The second major factor in pushing up turnout was the
massive get out the vote effort coordinated by SEIU local 790 and UNITE HERE local 2 in Tenderloin residential hotels. This population is made up primarily of low-income workers, retirees, formerly homeless people, and the disabled, and contains high rates of minorities and immigrants. Traditionally, it has been all but ignored by political campaigns. SEIU organizers and affordable housing advocates working on their spare time from a variety of organizations bucked conventional wisdom and took the campaign straight to SRO tenants, recruiting building captains who were Daly supporters and helping them carry out one-on-one outreach and visibility efforts. By election day, the number of people volunteering in this effort had ballooned to more than 50, and organizers had ID’d supporters in some 90 SRO hotels. According to veteran SEIU organizer Robert Haaland, who coordinated the effort on his vacation time, “by the end we were conducting blind turnout rather than just our ID’d voters because SRO tenants said they supported Daly at a 12-1 rate.”

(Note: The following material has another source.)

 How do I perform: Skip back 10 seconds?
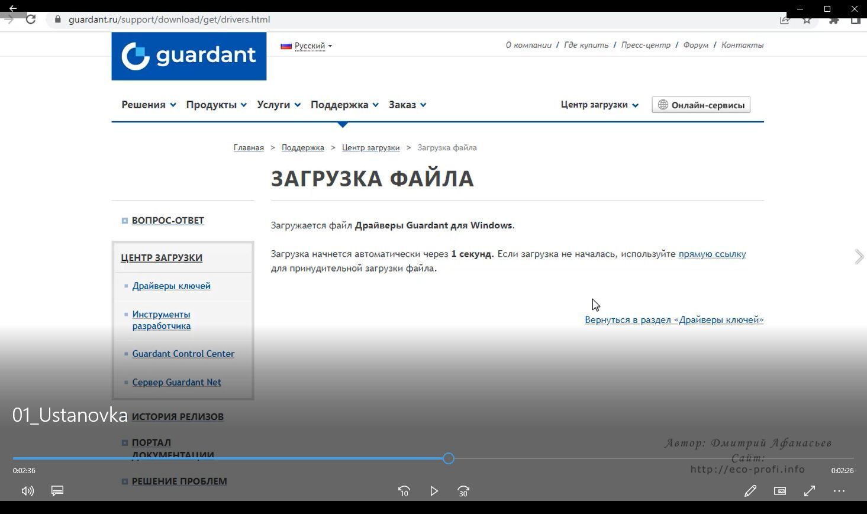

Their efforts paid off as SRO tenants turned out in droves to support Chris Daly. The final RCV margin was just 1236 votes. Ominously, Matt Drake’s 748 votes were not redistributed in the RCV system because Daly had already achieved the 50% +1 needed for victory. Many of the votes that went to Drake (the pick of the Republican Party) would likely have gone to Black as a second choice, meaning the final tally could have been much closer than indicated.
The right-wing San Francisco Examiner published a letter to the editor by Peter Streitz on November 10th claiming that Daly’s reelection proves that district elections should be thrown out. “District elections must be immediately abolished before anyone else with only 1.3 percent of the citywide, registered, vote (sic)” gets elected supervisor. This claim is specious. In fact 16,534 ballots were cast in District 6, or 8.7% of the total cast citywide, very close to the 1/11th per district that we would see in a perfectly functioning system.
In reality, this election is a powerful vindication of district elections. Neighborhood oriented, community based leaders were elected in 4 of the 5 seats at stake. Despite the differences in their politics, Chris Daly, Bevan Dufty, Ed Jew, and Sophie Maxwell all have strong roots in their home districts.
An enormous, expensive, and malicious campaign to boot Daly by attacking him with dozens of pages of glossy hit pieces failed because low-income SRO and apartment tenants saw through them and turned out for Daly. The failure of the anti-Daly campaign shows that district elections lead to the election of neighborhood advocates and that San Francisco voters are not easily swayed by the underhanded tactics these outside interest groups employ.
EDITOR’S NOTE: Earl Brown volunteered for SEIU’s independent effort to get out the vote in SRO Hotels for Chris Daly.